# Making fiberglass panels



## peterchech (Sep 2, 2011)

For purposes of making shelves and bulkheads out of solid glass, what is the recommended most cost effective method of fabricating glass panels, say 1/4 inch thick?

A friend of mine told me he uses a few layers of thick fiberglass mat with thin epoxy resin, sandwiched in between two pieces of plywood with some cinder blocks on top to get even pressure and some squeeze out. He uses wax paper as a "mold release" between the ply and the glass.

How good is this for making panels? Should some roving or else woven glass layers be incorporated between or on the outside of the mat? Can a mat only layup work with, say, polyester resin?

I'm just looking for the most time and cost effective method of fabricating stiff fiberglass panels. I may use them for structural support, or also to make a dockbox for my slip.

Google isn't being much help...


----------



## deniseO30 (Nov 27, 2006)

it's labor intensive given the fact you can buy .. possibly even cheaper then making them yourself. But if you insist, Vacuum bagging would be the best way, plywood encapsulated is best, there's foam core too. Thickness is more important then the covering. imho, I just feel the cost is and the benefit is low. Marine plywood alone is pretty reliable stuff by the way!


----------



## bljones (Oct 13, 2008)

How big do you want your panels to be?


----------



## peterchech (Sep 2, 2011)

For quarter bulkheads, and for a dock box, so 4X4 will work


----------



## hellosailor (Apr 11, 2006)

What Denise said.

Simply laying up thick masses of fiberglass is a bit crude. Wastes materials, adds dead weight, might be easy but there are so many better ways to do it.


----------



## peterchech (Sep 2, 2011)

hellosailor said:


> What Denise said.
> 
> Simply laying up thick masses of fiberglass is a bit crude. Wastes materials, adds dead weight, might be easy but there are so many better ways to do it.


List 'em

vacuum is difficult to do on flat panels, and requires me to take apart an old refrigerator and figure out how to turn it into a vacuum... a simple how-to, or a link to a how-to would be so helpful as I've never laminated a non-cored glass panel before


----------



## hellosailor (Apr 11, 2006)

"and requires me to take apart an old refrigerator and "
 Ah, no, you can simply buy a vacuum pump. Either electric or manual, such as used to bleed brakes. Or a vacuum cleaner. There are plenty of web pages about DIY vacuum bagging.
You might start by checking the FAQs or calling support at West Systems and asking them the best way to go about those projects.
But if I needed a shelf...I'd either buy a shelf, or buy honeycomb or corrugated cardboard and skin it over, to keep down the dead weight.
Why use 1940's technology in 2012? Resin hasn't been cheap in decades.


----------



## deniseO30 (Nov 27, 2006)

Well, plywood is already a laminate, so just a covering of cloth (6oz) is most common would work. additional layers of glass really add weight and the plywood does most of the work. this link for building tanks is about the same as building a box. EPOXYWORKS Don't forget epoxy degrades in sun very quickly. so it will need protection on the outside. 
This is about the same as building a dock box How to Build a Truck Tool Box | eHow.com


----------



## Sabreman (Sep 23, 2006)

I've done this job several times for different purposes. IMO, ther are better ways to make a panel and solid glass ones should only be done for very specific reasons (e.g., constant immersion, high stress). A solid glass or epoxy panel is probably the most expensive, heavy way to go. As others have said, a marine ply panel that's epoxy encapsulated is faster, cheaper and easier to fabricate.

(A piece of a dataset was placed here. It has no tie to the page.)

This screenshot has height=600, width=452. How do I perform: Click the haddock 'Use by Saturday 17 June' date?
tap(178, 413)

If you insist on a solid panel, the easiest way is to: 
1. get a sheet of ply and cover w/ wax paper
2. Lay out a sheet of heavy roving 1" larger than needed on all edges
3. Wet the roving with epoxy enough to wet it, avoiding puddles, squeegee off the excess. less is better
4. let dry until tacky or hard. Full cure is not necessary.
5. repeat #2, #3, #4 until the desired thickness is attained
6. Pull the panel off the plywood and sand both sides until smooth
7. Mix epoxy with colloidal silica or other filler to form a paste and spread over indentations
8. Sand smooth
9. Trim the panel to size

Congratulations. The panel took forever to make, but will hold up. I made one (12" x 18") with this process for my anchor well because it's constantly wet in there.


----------



## SloopJonB (Jun 6, 2011)

My first question is why epoxy? In the situations described it would seem to be a needless expense. Blisters aren't likely to be a problem and secondary bonds aren't involved so why not use plain old polyester resin - it's a LOT cheaper.

Another choice for a "mould" is to use ply or particleboard that has a smooth arborite facing. If you wax it heavily to ensure separation of the moulded piece it will give you a nicely finished panel with one "perfect" side. You could even put gelcoat down first and end up with a pre-finished panel when the laminating is complete. 

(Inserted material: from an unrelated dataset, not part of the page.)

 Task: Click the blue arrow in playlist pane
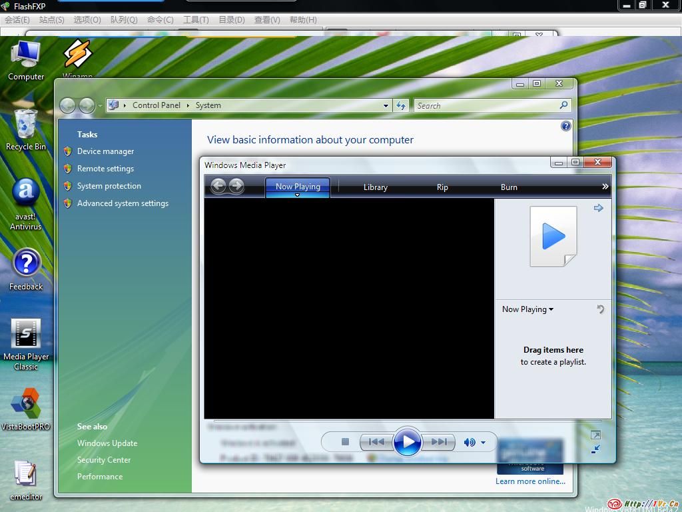tap(598, 208)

If a flat panel is all you want though, Denise is correct - why bother? Just buy some appropriately sized pre-made panel - I think it's called G10 down there.


----------



## mitiempo (Sep 19, 2008)

Peter

That's a lot of trouble for making bulkheads or shelves that are both heavier than plywood and not as strong if you use mat. Mat is best as a layer between roving layers to fill the weave.Expensive as well as very time consuming. 

Good plywood - marine or not - is fine for shelves and partial bulkheads that are probably not structural.

Fiberglass - solid not cored - will be very heavy to get much strength in a flat panel. 

I do not know of any builders - production or custom - that have made flat panels out of solid fiberglass. 

Google probably isn't much help because it hasn't been done.


----------



## peterchech (Sep 2, 2011)

I may just go with foam core for the structural stuff, since so many here seem to think solid panels are a waste... I wonder if the foam is ultimately cheaper than solid GRP since you use less glass and resin in the end anyway...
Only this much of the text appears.